### GIVEN REQUEST
Reproduce, character for character, the entries starting with the line that contains "Screen dimensions: 998x998" and going on through the line that contains "Action: pyautogui.click(x=251, y=32)", both ends included.

### DATA
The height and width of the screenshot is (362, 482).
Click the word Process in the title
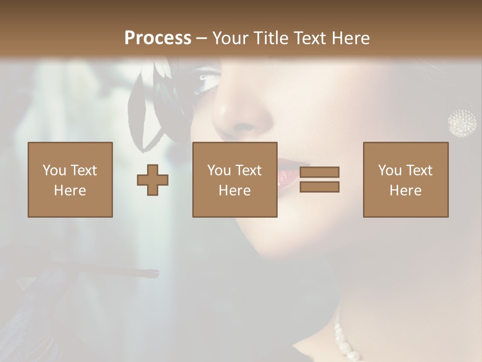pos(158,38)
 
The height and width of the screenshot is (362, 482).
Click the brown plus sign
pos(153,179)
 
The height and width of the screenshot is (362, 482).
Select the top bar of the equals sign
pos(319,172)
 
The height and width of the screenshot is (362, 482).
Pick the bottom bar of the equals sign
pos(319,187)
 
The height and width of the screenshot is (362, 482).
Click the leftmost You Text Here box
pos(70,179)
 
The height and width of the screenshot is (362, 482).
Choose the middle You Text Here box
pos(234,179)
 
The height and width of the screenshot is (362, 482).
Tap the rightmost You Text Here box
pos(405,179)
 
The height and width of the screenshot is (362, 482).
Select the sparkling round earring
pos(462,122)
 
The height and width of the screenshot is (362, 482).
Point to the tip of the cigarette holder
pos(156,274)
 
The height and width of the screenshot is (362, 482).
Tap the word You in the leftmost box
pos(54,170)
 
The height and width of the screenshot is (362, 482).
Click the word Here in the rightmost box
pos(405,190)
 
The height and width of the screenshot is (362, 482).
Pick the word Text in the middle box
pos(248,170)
...
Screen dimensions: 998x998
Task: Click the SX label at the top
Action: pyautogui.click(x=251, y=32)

### ANSWER
Screen dimensions: 998x998
Task: Click the SX label at the top
Action: pyautogui.click(x=251, y=32)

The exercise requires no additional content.